[Start of section]

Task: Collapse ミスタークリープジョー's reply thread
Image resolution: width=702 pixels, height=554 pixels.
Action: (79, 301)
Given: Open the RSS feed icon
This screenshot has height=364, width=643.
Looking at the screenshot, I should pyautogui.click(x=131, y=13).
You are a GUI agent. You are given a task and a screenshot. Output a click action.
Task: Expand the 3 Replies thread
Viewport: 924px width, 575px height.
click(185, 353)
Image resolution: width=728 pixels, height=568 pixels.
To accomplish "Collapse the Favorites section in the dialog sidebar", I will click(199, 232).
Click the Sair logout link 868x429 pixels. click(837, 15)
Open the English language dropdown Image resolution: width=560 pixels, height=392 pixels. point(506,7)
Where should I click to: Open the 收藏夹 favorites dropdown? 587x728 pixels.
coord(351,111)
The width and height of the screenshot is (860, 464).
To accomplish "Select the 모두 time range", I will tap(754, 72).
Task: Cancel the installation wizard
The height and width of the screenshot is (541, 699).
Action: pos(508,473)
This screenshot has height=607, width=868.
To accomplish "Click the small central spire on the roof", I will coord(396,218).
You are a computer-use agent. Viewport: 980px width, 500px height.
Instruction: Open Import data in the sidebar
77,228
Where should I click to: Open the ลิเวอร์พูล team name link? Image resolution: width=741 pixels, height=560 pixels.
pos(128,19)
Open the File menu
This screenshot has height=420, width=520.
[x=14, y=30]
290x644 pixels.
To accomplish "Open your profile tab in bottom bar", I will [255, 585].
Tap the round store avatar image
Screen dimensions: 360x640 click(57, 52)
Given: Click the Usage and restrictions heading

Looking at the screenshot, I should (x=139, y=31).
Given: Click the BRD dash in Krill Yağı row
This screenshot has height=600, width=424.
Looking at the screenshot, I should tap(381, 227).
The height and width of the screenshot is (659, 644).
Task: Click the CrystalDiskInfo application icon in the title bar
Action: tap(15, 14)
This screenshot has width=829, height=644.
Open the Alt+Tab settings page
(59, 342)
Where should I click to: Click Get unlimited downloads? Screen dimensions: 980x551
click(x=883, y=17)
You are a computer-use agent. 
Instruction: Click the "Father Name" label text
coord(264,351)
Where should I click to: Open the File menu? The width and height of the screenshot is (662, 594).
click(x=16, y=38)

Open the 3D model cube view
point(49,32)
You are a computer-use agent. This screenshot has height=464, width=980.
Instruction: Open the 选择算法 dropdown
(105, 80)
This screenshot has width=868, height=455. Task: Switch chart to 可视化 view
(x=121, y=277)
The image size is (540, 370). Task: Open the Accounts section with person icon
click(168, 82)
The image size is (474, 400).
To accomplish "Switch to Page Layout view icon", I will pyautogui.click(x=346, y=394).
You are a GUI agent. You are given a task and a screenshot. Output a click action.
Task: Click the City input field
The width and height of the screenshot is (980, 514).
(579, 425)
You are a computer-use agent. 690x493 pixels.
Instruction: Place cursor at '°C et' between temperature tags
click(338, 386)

[End of section]

#### What the exercise asks
Give every line of the material again, exactly as it reads.

#### Answer space
Task: Collapse ミスタークリープジョー's reply thread
Image resolution: width=702 pixels, height=554 pixels.
Action: (79, 301)
Given: Open the RSS feed icon
This screenshot has height=364, width=643.
Looking at the screenshot, I should pyautogui.click(x=131, y=13).
You are a GUI agent. You are given a task and a screenshot. Output a click action.
Task: Expand the 3 Replies thread
Viewport: 924px width, 575px height.
click(185, 353)
Image resolution: width=728 pixels, height=568 pixels.
To accomplish "Collapse the Favorites section in the dialog sidebar", I will click(199, 232).
Click the Sair logout link 868x429 pixels. click(837, 15)
Open the English language dropdown Image resolution: width=560 pixels, height=392 pixels. point(506,7)
Where should I click to: Open the 收藏夹 favorites dropdown? 587x728 pixels.
coord(351,111)
The width and height of the screenshot is (860, 464).
To accomplish "Select the 모두 time range", I will tap(754, 72).
Task: Cancel the installation wizard
The height and width of the screenshot is (541, 699).
Action: pos(508,473)
This screenshot has height=607, width=868.
To accomplish "Click the small central spire on the roof", I will coord(396,218).
You are a computer-use agent. Viewport: 980px width, 500px height.
Instruction: Open Import data in the sidebar
77,228
Where should I click to: Open the ลิเวอร์พูล team name link? Image resolution: width=741 pixels, height=560 pixels.
pos(128,19)
Open the File menu
This screenshot has height=420, width=520.
[x=14, y=30]
290x644 pixels.
To accomplish "Open your profile tab in bottom bar", I will [255, 585].
Tap the round store avatar image
Screen dimensions: 360x640 click(57, 52)
Given: Click the Usage and restrictions heading

Looking at the screenshot, I should (x=139, y=31).
Given: Click the BRD dash in Krill Yağı row
This screenshot has height=600, width=424.
Looking at the screenshot, I should tap(381, 227).
The height and width of the screenshot is (659, 644).
Task: Click the CrystalDiskInfo application icon in the title bar
Action: tap(15, 14)
This screenshot has width=829, height=644.
Open the Alt+Tab settings page
(59, 342)
Where should I click to: Click Get unlimited downloads? Screen dimensions: 980x551
click(x=883, y=17)
You are a computer-use agent. 
Instruction: Click the "Father Name" label text
coord(264,351)
Where should I click to: Open the File menu? The width and height of the screenshot is (662, 594).
click(x=16, y=38)

Open the 3D model cube view
point(49,32)
You are a computer-use agent. This screenshot has height=464, width=980.
Instruction: Open the 选择算法 dropdown
(105, 80)
This screenshot has width=868, height=455. Task: Switch chart to 可视化 view
(x=121, y=277)
The image size is (540, 370). Task: Open the Accounts section with person icon
click(168, 82)
The image size is (474, 400).
To accomplish "Switch to Page Layout view icon", I will pyautogui.click(x=346, y=394).
You are a GUI agent. You are given a task and a screenshot. Output a click action.
Task: Click the City input field
The width and height of the screenshot is (980, 514).
(579, 425)
You are a computer-use agent. 690x493 pixels.
Instruction: Place cursor at '°C et' between temperature tags
click(338, 386)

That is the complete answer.